_Direction A_
Rewrite the raclette recipe between "1. Pickle the" and "for the dish.", inclusive, substituting "thin skewer" for "paring knife".
_Direction B_
Pick up the raclette recipe after its last sentence and write what comes next.

Swiss Raclette with Melted Alpine Cheese, Boiled Fingerling Potatoes, Cornichons and Smoked Pickled Onions

Swiss Raclette with Melted Alpine Cheese, Boiled Fingerling Potatoes, Cornichons and Smoked Pickled Onions

Pickle the onions ahead: combine vinegar, water, sugar, smoked salt, peppercorns, bay leaves and thyme in a small saucepan. Bring to a simmer and stir until sugar dissolves. Place sliced onions in a heatproof jar. Pour the hot brine over and press down with a spoon. Cool, cover and refrigerate at least 2 hours, ideally overnight. The onions soften, turn deep magenta and develop a smoky-sweet edge.

Ingredients

  • For the raclette:
  • 600g (1.3 lbs) raclette cheese — buy a half-wheel or pre-sliced; substitute with young Gruyère or Tilsiter only if raclette is unavailable
  • Raclette must be at room temperature for 30 minutes before melting
  • For the potatoes (rosti potatoes are the traditional choice; here we use the simpler boiled version):
  • 800g (1.75 lbs) small fingerling or new potatoes — Swiss Bintje variety preferred
  • 2 tsp coarse salt for the boiling water
  • 1 bay leaf
  • 1 tsp caraway seeds (optional but very Alpine)
  • Coarse sea salt for finishing
  • For the smoked pickled onions:
  • 2 medium red onions, halved and very thinly sliced
  • 180ml (3/4 cup) red wine vinegar
  • 60ml (1/4 cup) water
  • 2 tbsp sugar
  • 1 tsp smoked salt or 1/2 tsp liquid smoke
  • 1 tsp black peppercorns
  • 2 bay leaves
  • 1 sprig fresh thyme
  • For accompaniments:
  • 200g cornichons (small French gherkins)
  • 150g pickled silverskin onions
  • 150g pickled mushrooms (optional)
  • Sliced air-dried Bündnerfleisch or coppa
  • Crusty Swiss country bread (Walliser Roggenbrot)
  • Freshly cracked black pepper
  • Sweet paprika and ground nutmeg

Instructions

  1. Pickle the onions ahead: combine vinegar, water, sugar, smoked salt, peppercorns, bay leaves and thyme in a small saucepan. Bring to a simmer and stir until sugar dissolves. Place sliced onions in a heatproof jar. Pour the hot brine over and press down with a spoon. Cool, cover and refrigerate at least 2 hours, ideally overnight. The onions soften, turn deep magenta and develop a smoky-sweet edge.
  2. Boil the potatoes: place the unpeeled fingerlings in a wide pot. Cover with cold water by 5cm. Add coarse salt, bay leaf and caraway. Bring to a boil, reduce to a steady simmer and cook for 15-18 minutes — until a paring knife slides in with no resistance. Drain. Cover with a clean kitchen towel — they must stay warm for the dish.
  3. Prepare the cheese: cut the raclette into 5mm-thick slices, each roughly the size of a tarot card. Lay them on a tray at room temperature. Raclette is designed to melt at low temperature — straight from the fridge it goes greasy rather than smooth.

_Dataset section_
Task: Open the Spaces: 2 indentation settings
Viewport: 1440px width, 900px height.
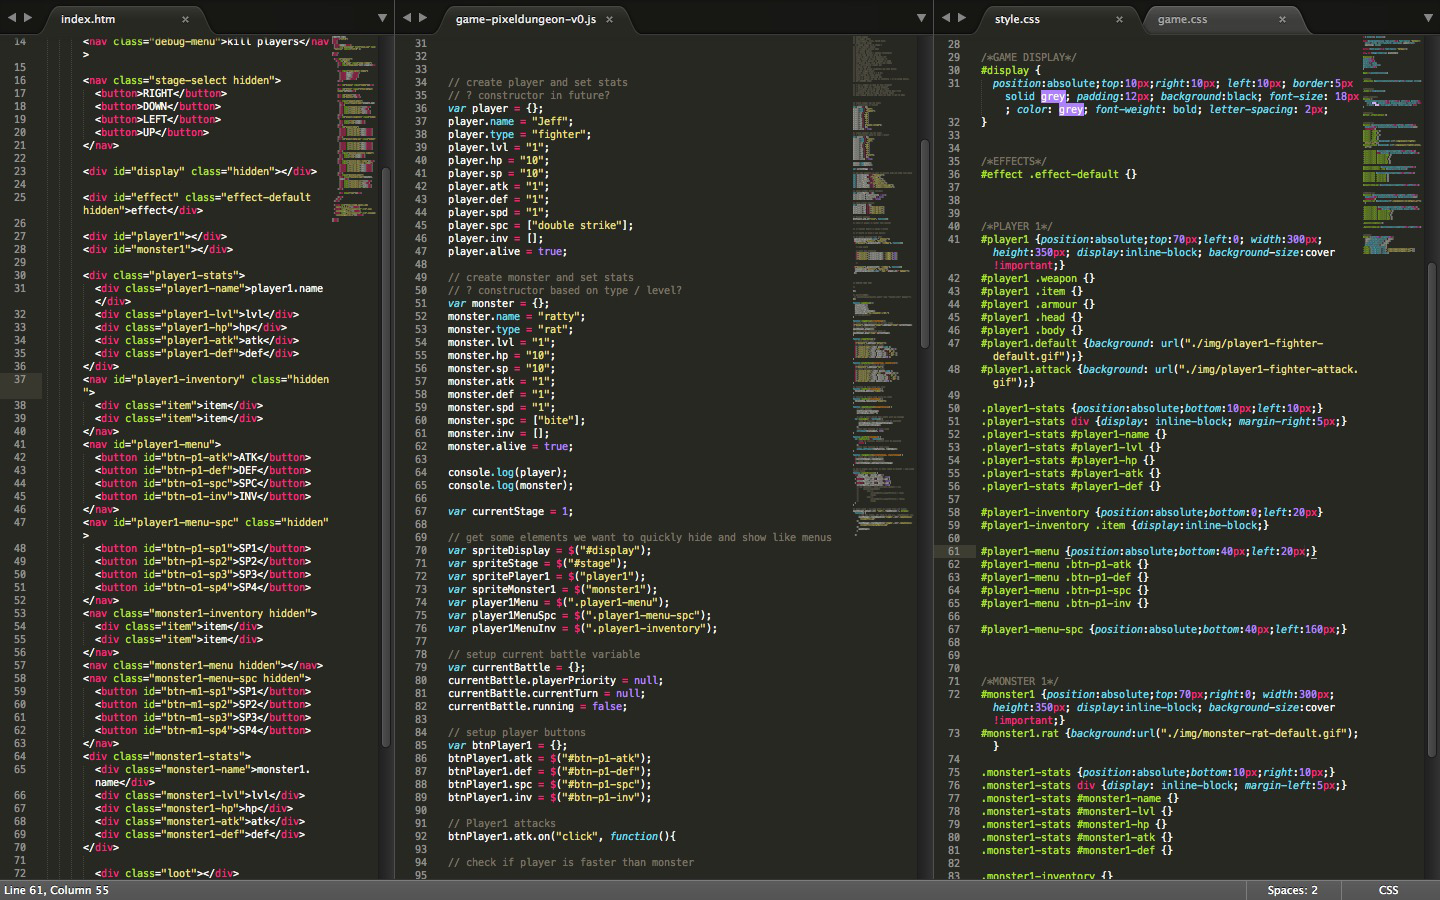Action: 1292,890
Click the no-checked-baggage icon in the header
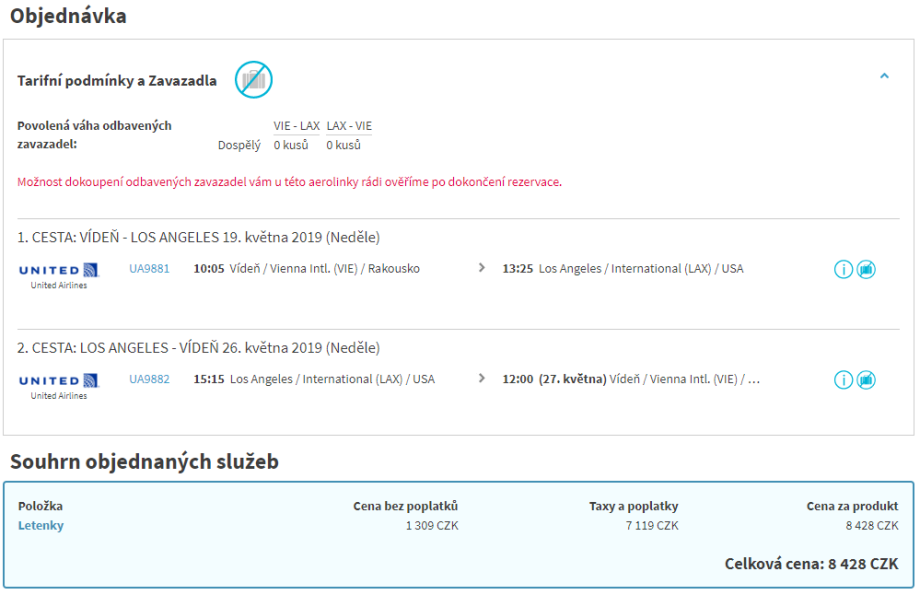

_Result A_
1. Pickle the onions ahead: combine vinegar, water, sugar, smoked salt, peppercorns, bay leaves and thyme in a small saucepan. Bring to a simmer and stir until sugar dissolves. Place sliced onions in a heatproof jar. Pour the hot brine over and press down with a spoon. Cool, cover and refrigerate at least 2 hours, ideally overnight. The onions soften, turn deep magenta and develop a smoky-sweet edge.
  2. Boil the potatoes: place the unpeeled fingerlings in a wide pot. Cover with cold water by 5cm. Add coarse salt, bay leaf and caraway. Bring to a boil, reduce to a steady simmer and cook for 15-18 minutes — until a thin skewer slides in with no resistance. Drain. Cover with a clean kitchen towel — they must stay warm for the dish.

_Result B_
  4. Set up the table: place all accompaniments in small bowls — cornichons, pickled onions, smoked pickled onions, pickled mushrooms, sliced Bündnerfleisch and bread. Add small dishes of cracked pepper, sweet paprika and ground nutmeg.
  5. Melt the cheese (oven method without a raclette grill): preheat broiler to high. Place 4-6 slices of raclette in small individual cast-iron pans or oven-safe ramekins. Slide under the broiler 10cm from the heat. Melt for 90 seconds to 2 minutes — the cheese should be fully molten with a slightly browned blistered top. Do not over-melt or it splits.
  6. Serve immediately: each diner places 2-3 hot fingerling potatoes on their plate, smashes them lightly with the back of a fork, and tips a pan of bubbling raclette directly over the potatoes. The cheese melts into the cracks of the potato and forms a brown crust where it hits the cool plate.
  7. Build each bite: spoon over a generous tangle of smoked pickled onions, add cornichons, scatter cracked black pepper and a pinch of paprika or freshly grated nutmeg. Add slices of Bündnerfleisch alongside. Tear off a piece of country bread to scoop up any cheese left in the pan.
  8. Eat in rhythm: the meal is paced — diners melt fresh cheese as they finish each plate, eating slowly across an hour or more. Traditional accompaniments are kirsch (cherry brandy) shots between rounds and either still water or hot black tea — never cold drinks, which solidify the cheese in the stomach.
  9. Raclette takes its name from the French verb racler — to scrape — describing the centuries-old practice of holding a half wheel of cheese to an open hearth fire, then scraping the molten surface onto bread or potatoes. The dish originated in the Canton of Valais in southwestern Switzerland and was originally a meal for cowherds in the Swiss Alps, who would melt cheese over wood fires after the day's work. Raclette du Valais AOP (Appellation d'Origine Protégée) cheese is made from raw cow milk in Valais and aged 3-6 months. The Swiss-French and Swiss-German communities both claim raclette as their national dish alongside fondue, and the meal is the defining winter celebration food across the country, especially during the long ski season.